Letter: Tired of being ripped off
Price hikes on prescription drugs have become a top priority for many states, including Colorado. Currently, all Americans have been subjected to poor and loosely upheld FDA regulations, which essentially boil down to a quick glance if the drug is safe, then are carelessly passed off to health insurance companies to pick and choose their own prices.
The FDA simply reviews prescription drugs to see if they are safe to take. They don’t compare the prices of drugs that are imported and then sold.
Lawmakers in Colorado are beginning to take the first steps in building potentially monumental, life-saving options. The latest proposal is a bill that would require drug makers and insurance companies to submit detailed information to state regulators accounting for the prices of their most expensive medications and any sharp cost increases in the future. The latest prescription-drug proposal came in 2019 after Colorado became the first state to impose a cap on the price of insulin (thank you, Rep. Dylan Roberts), the cost of which has skyrocketed across the country, leading to widespread accusations of price-gouging on the part of large pharmaceutical companies.
Fast forward to 2021, another proposal, Senate Bill 21-123, has been offered as another effort to alleviate the pressure even more by expanding potential importation. The biggest issue on the economic side of pharmacology is the monopoly that has been created in America. Due to there only being a handful of powerful companies and poor application of drug importation within the government, American citizens are now at the mercy of people who are more concerned about their bank accounts than clients.

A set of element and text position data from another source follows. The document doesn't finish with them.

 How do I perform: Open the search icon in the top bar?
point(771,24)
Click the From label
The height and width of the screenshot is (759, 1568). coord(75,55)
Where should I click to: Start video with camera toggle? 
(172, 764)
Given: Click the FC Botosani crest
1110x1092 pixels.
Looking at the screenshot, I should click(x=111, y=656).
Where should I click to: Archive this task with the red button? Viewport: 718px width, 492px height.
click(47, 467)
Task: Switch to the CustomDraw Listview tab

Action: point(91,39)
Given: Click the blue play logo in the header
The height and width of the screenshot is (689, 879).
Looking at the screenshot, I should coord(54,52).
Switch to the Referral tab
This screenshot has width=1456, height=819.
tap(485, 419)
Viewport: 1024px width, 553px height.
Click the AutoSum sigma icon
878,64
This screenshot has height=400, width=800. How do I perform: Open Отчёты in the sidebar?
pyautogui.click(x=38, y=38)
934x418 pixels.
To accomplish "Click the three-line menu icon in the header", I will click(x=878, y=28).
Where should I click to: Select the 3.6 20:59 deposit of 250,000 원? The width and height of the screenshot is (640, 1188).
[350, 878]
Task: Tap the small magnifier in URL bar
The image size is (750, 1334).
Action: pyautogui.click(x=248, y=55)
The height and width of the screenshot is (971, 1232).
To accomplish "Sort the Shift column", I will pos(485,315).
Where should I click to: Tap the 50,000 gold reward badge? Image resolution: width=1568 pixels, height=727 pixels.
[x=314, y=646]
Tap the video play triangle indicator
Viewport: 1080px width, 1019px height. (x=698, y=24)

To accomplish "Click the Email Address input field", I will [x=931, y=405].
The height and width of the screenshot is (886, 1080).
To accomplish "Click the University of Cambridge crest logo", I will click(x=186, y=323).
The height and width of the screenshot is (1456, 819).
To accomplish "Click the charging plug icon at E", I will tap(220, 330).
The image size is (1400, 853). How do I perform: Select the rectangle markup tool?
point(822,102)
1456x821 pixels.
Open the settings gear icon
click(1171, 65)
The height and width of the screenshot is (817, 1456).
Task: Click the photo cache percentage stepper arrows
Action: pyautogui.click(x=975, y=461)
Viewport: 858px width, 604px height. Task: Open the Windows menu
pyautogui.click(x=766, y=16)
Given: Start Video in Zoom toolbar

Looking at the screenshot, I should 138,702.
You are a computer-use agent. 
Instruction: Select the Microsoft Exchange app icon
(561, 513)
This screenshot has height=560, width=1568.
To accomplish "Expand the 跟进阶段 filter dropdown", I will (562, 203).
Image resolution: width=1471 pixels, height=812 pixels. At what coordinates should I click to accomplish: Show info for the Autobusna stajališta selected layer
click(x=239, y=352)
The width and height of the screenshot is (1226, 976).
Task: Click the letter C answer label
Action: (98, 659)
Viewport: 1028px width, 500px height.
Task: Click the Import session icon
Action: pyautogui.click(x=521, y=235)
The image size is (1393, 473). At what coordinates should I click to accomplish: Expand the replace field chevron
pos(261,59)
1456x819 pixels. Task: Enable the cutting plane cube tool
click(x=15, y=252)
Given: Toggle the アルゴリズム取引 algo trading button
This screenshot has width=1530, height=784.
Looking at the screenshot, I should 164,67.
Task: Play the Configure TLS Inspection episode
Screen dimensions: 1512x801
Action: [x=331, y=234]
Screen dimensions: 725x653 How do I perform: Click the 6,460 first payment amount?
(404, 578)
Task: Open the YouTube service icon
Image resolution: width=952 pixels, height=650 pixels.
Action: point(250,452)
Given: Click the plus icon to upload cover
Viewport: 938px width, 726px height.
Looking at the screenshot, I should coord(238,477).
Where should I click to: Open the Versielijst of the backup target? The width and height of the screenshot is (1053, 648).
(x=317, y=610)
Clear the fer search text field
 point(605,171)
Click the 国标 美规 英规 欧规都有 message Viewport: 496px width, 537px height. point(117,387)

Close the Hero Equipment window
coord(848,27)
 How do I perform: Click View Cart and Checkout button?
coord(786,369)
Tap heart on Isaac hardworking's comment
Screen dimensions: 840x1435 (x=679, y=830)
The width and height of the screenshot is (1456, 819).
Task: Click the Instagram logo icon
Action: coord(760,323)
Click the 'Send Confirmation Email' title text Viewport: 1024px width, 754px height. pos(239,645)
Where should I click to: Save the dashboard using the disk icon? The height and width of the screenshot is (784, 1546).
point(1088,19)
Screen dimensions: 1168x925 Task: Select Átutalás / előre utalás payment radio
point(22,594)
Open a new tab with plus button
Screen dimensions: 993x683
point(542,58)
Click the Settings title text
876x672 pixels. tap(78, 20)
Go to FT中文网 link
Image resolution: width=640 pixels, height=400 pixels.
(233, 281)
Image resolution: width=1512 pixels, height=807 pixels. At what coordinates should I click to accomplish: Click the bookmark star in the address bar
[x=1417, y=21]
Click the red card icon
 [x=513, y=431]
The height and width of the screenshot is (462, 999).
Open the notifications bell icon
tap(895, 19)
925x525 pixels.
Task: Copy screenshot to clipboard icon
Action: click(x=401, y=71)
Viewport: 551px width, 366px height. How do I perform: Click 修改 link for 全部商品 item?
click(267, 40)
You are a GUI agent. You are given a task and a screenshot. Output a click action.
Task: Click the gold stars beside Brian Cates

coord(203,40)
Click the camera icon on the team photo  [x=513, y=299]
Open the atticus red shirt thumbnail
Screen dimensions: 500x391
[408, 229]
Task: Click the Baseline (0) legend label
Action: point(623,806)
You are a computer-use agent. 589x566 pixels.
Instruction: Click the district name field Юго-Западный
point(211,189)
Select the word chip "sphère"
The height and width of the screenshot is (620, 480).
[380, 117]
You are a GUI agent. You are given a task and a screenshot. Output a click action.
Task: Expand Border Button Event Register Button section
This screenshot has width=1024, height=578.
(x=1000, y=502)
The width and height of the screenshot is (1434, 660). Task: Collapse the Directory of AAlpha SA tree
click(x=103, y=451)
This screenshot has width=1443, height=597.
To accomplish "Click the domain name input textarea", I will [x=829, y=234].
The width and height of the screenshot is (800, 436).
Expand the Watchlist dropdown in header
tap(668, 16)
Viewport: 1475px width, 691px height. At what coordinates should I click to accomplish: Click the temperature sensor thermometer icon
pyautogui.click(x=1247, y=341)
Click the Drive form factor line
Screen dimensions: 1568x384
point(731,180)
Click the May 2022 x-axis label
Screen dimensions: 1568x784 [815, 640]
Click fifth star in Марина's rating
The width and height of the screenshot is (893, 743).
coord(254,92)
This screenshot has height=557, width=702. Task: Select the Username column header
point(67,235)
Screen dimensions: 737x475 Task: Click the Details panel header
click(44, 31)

Opponents falsely claim that lowering drug prices will stop companies from developing new, lifesaving drugs. But drug companies reap some of the highest profits of any industry and take in worldwide revenue in excess of $1 trillion. Drug companies spend more on advertising than on researching and developing new medicines. The Washington Post reports that nine of the 10 largest drug companies spend more than twice as much on advertising than on research and development.
When it comes down to it, people are not truly paying for the drug itself; they are paying for advertising, importation, processing and storage. Prescription drugs simply cost too much, and patients are tired of being ripped off. This bill is important forward movement while saving people money on health care.